Why Old Places Matter: How Historic Places Affect Our Identity and Well-Being
Thompson M. Mayes
Rowman & Littlefield, September 2018
Hardcover | 8-3/4 x 11-1/4 inches | 168 pages | 74 illustrations | English | ISBN: 978-1538117682 | $45.00
Why Old Places Matter is the only book that explores the reasons that old places matter to people. Although people often feel very deeply about the old places of their lives, they don’t have the words to express why. This book brings these ideas together in evocative language and with illustrative images for a broad audience.
The book reveals the fundamentally important yet under-recognized role old places play in our lives. While many people feel a deep-seated connection to old places — from those who love old houses, to the millions of tourists who are drawn to historic cities, to the pilgrims who flock to ancient sites throughout the world — few can articulate why. The book explores these deep attachments people have with old places –the feelings of belonging, continuity, stability, identity and memory, as well as the more traditional reasons that old places have been deemed by society to be important, such as history, national identity, and architecture.
This book will be appealing to anyone who has ever loved an old place. But more importantly, it will be an useful resource to articulate why old places are meaningful to people and their communities. This book will help people understand that the feeling many have for old places is supported by a wide variety of fields, and that the continued existence of these old places is good. It will give people the words and phrases to understand and express why old places matter.
A couple weeks ago I went on a press tour of the TWA Hotel, a restoration and reuse of Eero Saarinen’s TWA Flight Center at JFK Airport. The new hotel uses the old terminal as a lobby with lounge, restaurant, and shops, and it features two new wings with hotel rooms that flank the 1962 building. It is a masterful restoration, courtesy of Beyer Blinder Belle, and one that seems like an no-brainer; who, after all, would not want to see Saarinen’s building given a second life? But before it was landmarked by NYC in 1994, the terminal was far from beloved by the people who used it. The terminal was basically obsolete the moment it opened, having been designed for small supersonics rather than large wide-body jets; travelers were greeted by a terminal unable to accommodate the crowds and long lines. The terminal closed in 2001, was mothballed by the Port Authority, and was eventually transformed into a hotel 18 years later — a preservation success story.

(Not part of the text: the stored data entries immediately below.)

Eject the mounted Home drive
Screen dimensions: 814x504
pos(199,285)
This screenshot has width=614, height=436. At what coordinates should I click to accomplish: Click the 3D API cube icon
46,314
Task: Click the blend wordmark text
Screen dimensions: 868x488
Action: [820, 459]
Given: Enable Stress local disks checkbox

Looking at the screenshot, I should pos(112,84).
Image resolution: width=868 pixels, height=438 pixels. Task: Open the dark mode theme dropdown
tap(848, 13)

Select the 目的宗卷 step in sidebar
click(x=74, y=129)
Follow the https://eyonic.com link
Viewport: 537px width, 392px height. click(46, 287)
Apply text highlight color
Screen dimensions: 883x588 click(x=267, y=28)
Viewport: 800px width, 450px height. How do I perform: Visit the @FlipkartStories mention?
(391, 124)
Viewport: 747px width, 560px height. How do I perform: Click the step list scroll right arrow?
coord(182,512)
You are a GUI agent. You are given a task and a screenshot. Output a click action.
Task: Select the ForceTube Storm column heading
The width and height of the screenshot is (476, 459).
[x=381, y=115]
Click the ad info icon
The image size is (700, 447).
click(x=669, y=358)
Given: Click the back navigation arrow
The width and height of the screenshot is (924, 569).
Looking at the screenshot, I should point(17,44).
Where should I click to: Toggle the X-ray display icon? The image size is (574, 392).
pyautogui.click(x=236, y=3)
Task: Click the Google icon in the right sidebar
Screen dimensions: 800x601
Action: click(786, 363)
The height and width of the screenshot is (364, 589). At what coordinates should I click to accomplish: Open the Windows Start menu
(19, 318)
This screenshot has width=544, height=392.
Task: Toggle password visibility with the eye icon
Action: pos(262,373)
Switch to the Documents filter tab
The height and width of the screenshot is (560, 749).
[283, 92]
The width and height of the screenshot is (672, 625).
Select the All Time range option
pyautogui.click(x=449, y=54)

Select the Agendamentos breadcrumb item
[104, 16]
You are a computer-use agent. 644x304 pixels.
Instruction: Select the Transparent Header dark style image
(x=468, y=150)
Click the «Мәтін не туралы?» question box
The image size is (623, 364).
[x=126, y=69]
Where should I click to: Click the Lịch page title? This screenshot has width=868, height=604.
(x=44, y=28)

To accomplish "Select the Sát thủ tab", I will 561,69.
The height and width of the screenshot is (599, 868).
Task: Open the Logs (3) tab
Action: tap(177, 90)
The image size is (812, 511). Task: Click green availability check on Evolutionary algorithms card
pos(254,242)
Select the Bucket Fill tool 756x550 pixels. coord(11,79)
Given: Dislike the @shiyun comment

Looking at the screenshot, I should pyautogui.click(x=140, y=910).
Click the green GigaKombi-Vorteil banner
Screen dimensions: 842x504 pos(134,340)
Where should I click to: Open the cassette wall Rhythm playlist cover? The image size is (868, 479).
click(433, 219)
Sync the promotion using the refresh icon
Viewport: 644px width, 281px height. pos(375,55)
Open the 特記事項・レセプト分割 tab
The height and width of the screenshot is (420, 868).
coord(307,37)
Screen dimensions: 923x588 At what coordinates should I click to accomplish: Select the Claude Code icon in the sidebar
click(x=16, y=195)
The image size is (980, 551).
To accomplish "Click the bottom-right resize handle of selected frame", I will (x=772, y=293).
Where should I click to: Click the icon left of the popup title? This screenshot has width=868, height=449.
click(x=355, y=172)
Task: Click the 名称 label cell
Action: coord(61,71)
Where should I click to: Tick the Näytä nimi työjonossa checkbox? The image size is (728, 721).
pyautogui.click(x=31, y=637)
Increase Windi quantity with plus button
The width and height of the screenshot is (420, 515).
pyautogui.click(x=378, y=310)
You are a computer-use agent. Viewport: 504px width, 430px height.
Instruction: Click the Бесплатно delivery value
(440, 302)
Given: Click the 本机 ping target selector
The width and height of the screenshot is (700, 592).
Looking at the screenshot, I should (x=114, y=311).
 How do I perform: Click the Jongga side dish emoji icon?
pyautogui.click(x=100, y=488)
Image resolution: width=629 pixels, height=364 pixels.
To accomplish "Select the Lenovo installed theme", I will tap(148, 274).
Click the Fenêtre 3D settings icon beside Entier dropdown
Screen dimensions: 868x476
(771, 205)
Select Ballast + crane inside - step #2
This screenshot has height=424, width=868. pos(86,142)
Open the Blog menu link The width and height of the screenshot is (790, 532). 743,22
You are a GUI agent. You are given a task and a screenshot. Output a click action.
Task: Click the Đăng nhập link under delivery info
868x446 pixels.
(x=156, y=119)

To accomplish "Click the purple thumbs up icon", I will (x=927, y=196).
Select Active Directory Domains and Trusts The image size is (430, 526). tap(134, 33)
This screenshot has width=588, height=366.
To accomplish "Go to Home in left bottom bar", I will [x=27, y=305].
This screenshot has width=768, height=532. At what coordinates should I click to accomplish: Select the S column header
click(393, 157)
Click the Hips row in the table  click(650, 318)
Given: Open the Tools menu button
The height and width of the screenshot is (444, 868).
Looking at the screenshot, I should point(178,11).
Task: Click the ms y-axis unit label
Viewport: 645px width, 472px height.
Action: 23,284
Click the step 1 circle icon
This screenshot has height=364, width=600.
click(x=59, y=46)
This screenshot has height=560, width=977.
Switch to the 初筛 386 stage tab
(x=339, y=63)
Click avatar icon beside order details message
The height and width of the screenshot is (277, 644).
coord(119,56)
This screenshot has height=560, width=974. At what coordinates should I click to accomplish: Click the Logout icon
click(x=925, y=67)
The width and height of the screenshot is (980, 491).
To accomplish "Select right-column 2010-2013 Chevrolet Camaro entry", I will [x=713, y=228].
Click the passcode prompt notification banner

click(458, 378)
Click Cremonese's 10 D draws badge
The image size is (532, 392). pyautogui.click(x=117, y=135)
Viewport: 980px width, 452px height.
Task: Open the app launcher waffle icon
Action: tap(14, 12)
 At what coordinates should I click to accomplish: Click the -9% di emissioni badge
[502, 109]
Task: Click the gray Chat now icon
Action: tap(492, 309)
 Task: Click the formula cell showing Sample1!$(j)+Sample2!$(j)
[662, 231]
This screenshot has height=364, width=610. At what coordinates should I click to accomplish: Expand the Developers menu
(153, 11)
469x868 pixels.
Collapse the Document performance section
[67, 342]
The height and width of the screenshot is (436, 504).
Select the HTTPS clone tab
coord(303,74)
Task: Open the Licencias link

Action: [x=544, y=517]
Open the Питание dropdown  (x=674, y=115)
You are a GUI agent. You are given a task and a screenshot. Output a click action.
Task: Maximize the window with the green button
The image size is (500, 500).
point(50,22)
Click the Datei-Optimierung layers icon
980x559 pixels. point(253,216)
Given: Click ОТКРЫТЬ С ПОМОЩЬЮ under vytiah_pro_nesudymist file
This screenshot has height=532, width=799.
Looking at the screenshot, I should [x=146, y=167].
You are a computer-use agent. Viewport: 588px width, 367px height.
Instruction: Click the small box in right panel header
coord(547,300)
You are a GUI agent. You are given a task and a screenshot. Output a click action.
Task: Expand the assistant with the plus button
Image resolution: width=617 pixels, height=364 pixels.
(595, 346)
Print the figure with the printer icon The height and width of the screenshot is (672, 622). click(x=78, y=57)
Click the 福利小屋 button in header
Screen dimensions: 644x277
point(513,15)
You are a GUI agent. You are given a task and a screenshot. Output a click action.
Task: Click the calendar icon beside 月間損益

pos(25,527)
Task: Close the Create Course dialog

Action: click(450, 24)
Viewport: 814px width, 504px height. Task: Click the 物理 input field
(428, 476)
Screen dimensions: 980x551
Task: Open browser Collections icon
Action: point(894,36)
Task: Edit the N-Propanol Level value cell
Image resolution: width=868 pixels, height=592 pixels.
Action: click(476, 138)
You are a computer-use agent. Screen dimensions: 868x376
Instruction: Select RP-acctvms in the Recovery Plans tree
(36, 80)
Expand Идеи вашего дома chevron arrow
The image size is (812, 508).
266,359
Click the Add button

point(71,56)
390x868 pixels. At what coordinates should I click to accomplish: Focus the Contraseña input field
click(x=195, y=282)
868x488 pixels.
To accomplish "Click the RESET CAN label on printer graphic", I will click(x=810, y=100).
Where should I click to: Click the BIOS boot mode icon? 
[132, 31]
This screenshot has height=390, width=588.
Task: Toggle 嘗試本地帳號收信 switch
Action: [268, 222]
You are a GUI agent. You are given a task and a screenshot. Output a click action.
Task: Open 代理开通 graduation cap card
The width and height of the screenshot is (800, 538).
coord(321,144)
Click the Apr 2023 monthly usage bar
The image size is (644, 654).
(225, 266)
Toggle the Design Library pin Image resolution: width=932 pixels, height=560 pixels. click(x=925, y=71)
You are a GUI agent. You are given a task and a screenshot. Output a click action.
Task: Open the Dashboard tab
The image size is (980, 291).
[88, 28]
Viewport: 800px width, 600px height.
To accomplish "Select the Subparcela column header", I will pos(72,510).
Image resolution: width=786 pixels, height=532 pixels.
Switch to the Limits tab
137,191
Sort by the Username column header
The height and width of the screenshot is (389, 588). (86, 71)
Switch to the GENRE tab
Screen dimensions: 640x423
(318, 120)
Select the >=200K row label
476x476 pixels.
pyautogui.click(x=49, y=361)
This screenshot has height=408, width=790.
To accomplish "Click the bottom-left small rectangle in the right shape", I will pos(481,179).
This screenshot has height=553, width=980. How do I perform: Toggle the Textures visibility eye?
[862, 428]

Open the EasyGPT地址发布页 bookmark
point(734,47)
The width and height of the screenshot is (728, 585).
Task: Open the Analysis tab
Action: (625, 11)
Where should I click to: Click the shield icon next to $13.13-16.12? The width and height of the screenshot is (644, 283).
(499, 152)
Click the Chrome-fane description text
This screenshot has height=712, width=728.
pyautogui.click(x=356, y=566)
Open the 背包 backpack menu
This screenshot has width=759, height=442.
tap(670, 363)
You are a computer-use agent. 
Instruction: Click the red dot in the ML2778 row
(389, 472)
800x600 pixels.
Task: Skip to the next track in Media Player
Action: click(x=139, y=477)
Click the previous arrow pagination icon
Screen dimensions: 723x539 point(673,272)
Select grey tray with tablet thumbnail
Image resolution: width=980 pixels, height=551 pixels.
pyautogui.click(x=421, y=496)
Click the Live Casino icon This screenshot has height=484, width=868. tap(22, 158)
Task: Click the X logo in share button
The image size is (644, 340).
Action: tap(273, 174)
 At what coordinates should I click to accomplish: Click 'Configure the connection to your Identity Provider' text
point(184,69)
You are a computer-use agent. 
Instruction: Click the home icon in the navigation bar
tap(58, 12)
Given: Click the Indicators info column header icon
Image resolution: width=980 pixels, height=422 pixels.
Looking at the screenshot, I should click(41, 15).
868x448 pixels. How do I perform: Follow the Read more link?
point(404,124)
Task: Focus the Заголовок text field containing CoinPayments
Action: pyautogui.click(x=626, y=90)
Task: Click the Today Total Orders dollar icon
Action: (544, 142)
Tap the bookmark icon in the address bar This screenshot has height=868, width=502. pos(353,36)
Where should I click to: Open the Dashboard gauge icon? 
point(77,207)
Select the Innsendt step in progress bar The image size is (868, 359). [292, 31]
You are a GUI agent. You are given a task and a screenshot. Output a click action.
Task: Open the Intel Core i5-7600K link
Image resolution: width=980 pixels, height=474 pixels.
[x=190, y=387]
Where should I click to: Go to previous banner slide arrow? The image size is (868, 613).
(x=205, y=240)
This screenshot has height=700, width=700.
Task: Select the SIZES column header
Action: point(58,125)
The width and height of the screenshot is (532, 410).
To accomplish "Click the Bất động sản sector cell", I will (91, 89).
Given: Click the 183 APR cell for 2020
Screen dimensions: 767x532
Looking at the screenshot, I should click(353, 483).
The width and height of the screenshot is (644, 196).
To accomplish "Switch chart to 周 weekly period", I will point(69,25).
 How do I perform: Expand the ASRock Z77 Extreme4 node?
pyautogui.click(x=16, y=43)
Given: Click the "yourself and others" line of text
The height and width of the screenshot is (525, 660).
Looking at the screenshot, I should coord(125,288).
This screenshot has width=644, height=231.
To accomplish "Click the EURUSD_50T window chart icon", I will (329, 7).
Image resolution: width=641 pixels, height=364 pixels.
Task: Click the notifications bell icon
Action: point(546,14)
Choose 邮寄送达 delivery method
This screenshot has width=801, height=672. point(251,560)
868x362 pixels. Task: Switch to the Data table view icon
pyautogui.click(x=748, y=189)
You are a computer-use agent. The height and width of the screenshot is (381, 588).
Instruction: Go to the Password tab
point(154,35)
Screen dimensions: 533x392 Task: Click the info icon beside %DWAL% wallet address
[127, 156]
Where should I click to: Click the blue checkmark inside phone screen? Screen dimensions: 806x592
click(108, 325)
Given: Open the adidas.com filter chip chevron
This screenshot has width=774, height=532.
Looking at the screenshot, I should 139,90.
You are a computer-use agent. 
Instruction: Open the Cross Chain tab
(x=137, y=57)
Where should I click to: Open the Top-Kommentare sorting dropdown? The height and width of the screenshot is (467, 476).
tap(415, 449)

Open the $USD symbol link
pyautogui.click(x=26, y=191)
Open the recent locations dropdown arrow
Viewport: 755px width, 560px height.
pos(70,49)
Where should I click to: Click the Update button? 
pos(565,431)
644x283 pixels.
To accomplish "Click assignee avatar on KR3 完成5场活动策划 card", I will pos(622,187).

I’m bringing up the TWA Hotel in the context of Why Old Places Matter because one thought kept entering my mind when considering the saving and reusing of Saarinen’s building, regardless of the fact it was functionally deficient: it was built. The fact it existed meant its reuse had to be considered — in my mind at least. Its beauty made its preservation an obvious fact, but I think that just about any well-built building deserves to be saved, or at least have its reuse seriously considered. There are various reasons for this thought: reusing old buildings is sustainable, it maintains scale and historical continuity, and it gives architects a canvas against which new architecture can be designed. In the case of Lubrano Ciavarra Architects, who designed the curved wings of the TWA Hotel, they created a neutral backdrop for Saarinen’s bird-like creation. Whatever the case, I think the most interesting parts of cities — even airports — arise from the juxtaposition of old and new.
Why Old Places Matter by Thompson Mayes, vice president of the National Trust for Historic Preservation, does an excellent job in defining and explaining more than a dozen reasons for preserving old buildings, be it a centuries-old house or a 50-year-old airline terminal. It consists of fourteen short essays between six and ten pages, each one arguing why old places matter: memory, beauty, history, architecture, sustainability, and so forth. Some of the arguments that batted around my head in regards to TWA were reiterated by Mayes. Such is the strength of his book: Although he references articles, books, and interviews that address the preservation of places, his book puts those words together into an accessible package that should aid people in understanding the value of preservation and explaining it to others. I could see it being used by people — citizens, not necessarily professionals — who want to protect this or that building or landscape but need help in articulating the why. Born from a six-month stay at the American Academy in Rome, Why Old Places Matter might be aimed at protecting old American places but its lessons are universal.
Thompson McCord Mayes, vice president and senior counsel at the National Trust for Historic Preservation, has spent his professional career preserving old places. In 2013, Tom was awarded the National Endowment for the Arts Rome Prize in Historic Preservation by the American Academy in Rome, and subsequently spent a six-month residency in Rome as a Fellow of the Academy. The essays that are collected in this publication came about as a result of that experience.